Conjunction Acceptability (CA)
As stated by lobue-yates-2011-types (2011), logic-based commonsense knowledge is an important part of world knowledge in addition to content-based knowledge. We aim to probe a model’s ability to understand the logic relations in the language by extracting 189 positive samples from the WSC dataset and replacing the conjunction manually with another conjunction to obtain a negative sample. We pair the positive and negative samples to obtain a test instance. For example, The lawyer asked the witness a question, and the witness was reluctant to answer it / The lawyer asked the witness a question, but the witness was reluctant to answer it. More examples are shown in the CA section of Table 1. This task using “because”, “before”, “when”, “but”, “and” to correspond to the Cause and Effect, Preconditions, Simultaneous Conditions, Contradiction, and Addition logic relations, respectively. It is complementary to the other token-level tasks which focus more on content-based knowledge.

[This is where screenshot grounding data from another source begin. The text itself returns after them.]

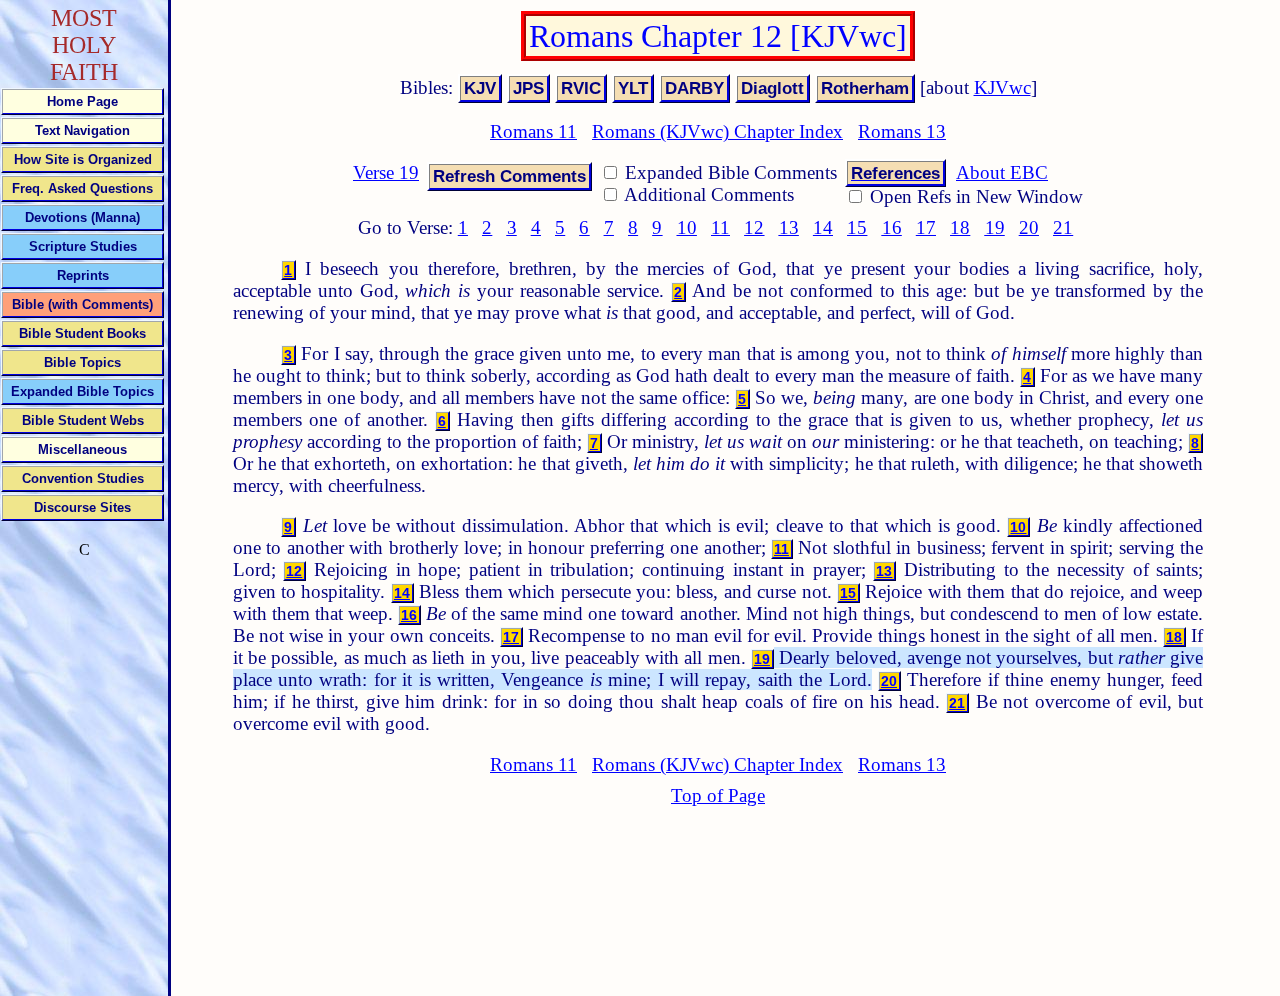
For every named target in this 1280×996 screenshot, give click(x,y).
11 (720, 227)
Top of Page (718, 795)
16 (892, 227)
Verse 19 (386, 172)
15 (857, 227)
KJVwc (1002, 87)
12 (754, 227)
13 (789, 227)
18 (960, 227)
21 (1063, 227)
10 (687, 227)
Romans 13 (902, 131)
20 (1029, 227)
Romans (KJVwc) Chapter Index (717, 131)
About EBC (1002, 172)
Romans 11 (533, 131)
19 (995, 227)
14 (823, 227)
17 (926, 227)
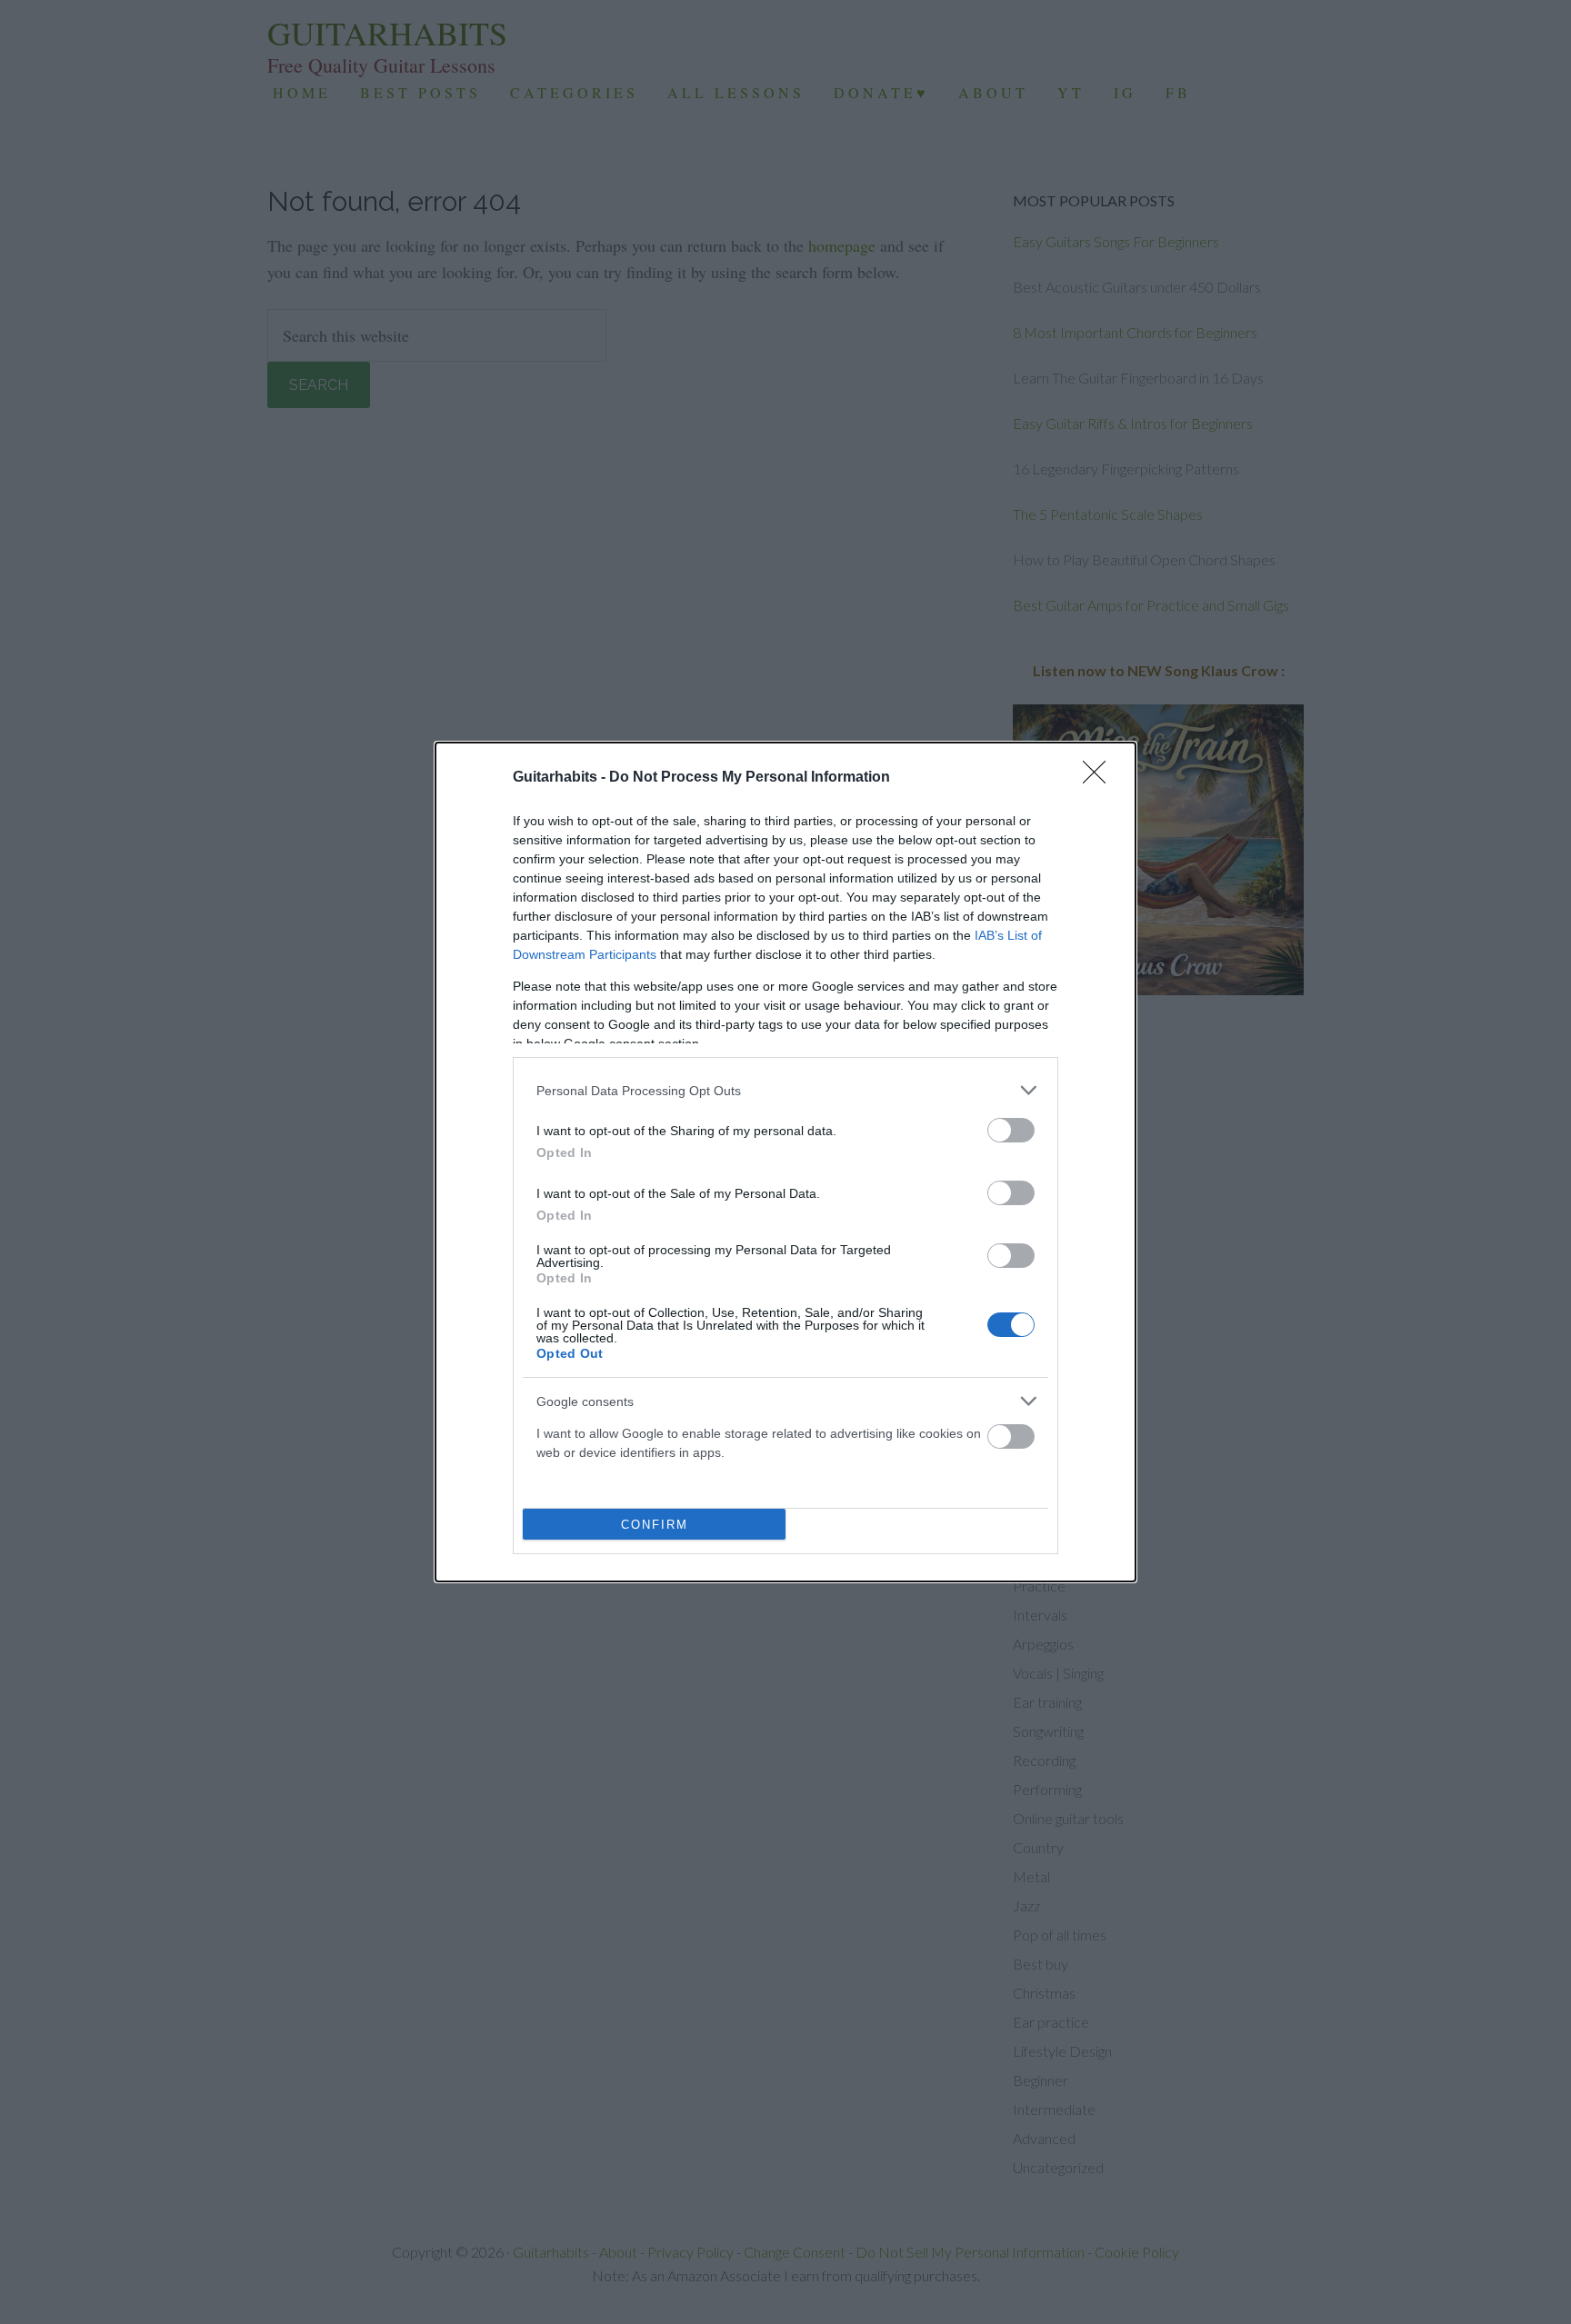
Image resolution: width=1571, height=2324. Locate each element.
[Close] (1100, 778)
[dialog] (785, 1162)
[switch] (1011, 1130)
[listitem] (785, 1090)
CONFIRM (654, 1524)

SWAG [zellers-etal-2018-swag] is a dataset with multiple choices questions about grounded situations. It questions models’ understanding towards the relationship between two physical scenes. With the help of adversarial filtering (AF), zellers-etal-2018-swag created a sufficiently large amount of questions automatically. For example, given On stage, a woman takes a seat at the piano. She, the question is to choose the following candidates: A. sits on a bench as her sister plays with the doll B. smiles with someone as the music plays C.is in the crowd, watching the dancers D. nervously sets her fingers on the keys. We obtain a positive or negative sample by concatenating the context and a candidate together (e.g On stage, a woman takes a seat at the piano. She nervously sets her fingers on the keys). There are one positive sample and three negative samples in a SWAG test instance. More examples are shown in the SWAG section of Table 1. By forcing the model to predict the next action, it requires inductive reasoning and temporal reasoning.
HellaSwag [zellers-etal-2019-hellaswag] is an argumented version of SWAG with the same data format as SWAG, more inference steps and higher data quality. While HellaSwag also includes the dataset from WikiHow, we choose only the instances coming from ActivityNet to make the results comparable to the original SWAG dataset.
Sense Making with Reasoning (SMR)
Sense Making with Reasoning focuses on identifying the reason behind a statement [wang-etal-2019-make] against commonsense. A model needs to understand that a specific statement (e.g can is usually made of gold) is against commonsense and to make a choice for the reason behind from three candidates (e.g gold is too bright to make cans, gold is too soft to make cans and gold is too expensive to make cans). We make a positive or negative sample by concatenating the statement and candidate reason together. For each test instance in SMR, there is a positive sample and two negative samples. More examples are shown in the SMR section of Table 1. This task is intuitively difficult since it requires a model to have deeper knowledge of with higher-level inference, which belongs to abductive reasoning.
Argument Reasoning Comprehension Task (ARCT)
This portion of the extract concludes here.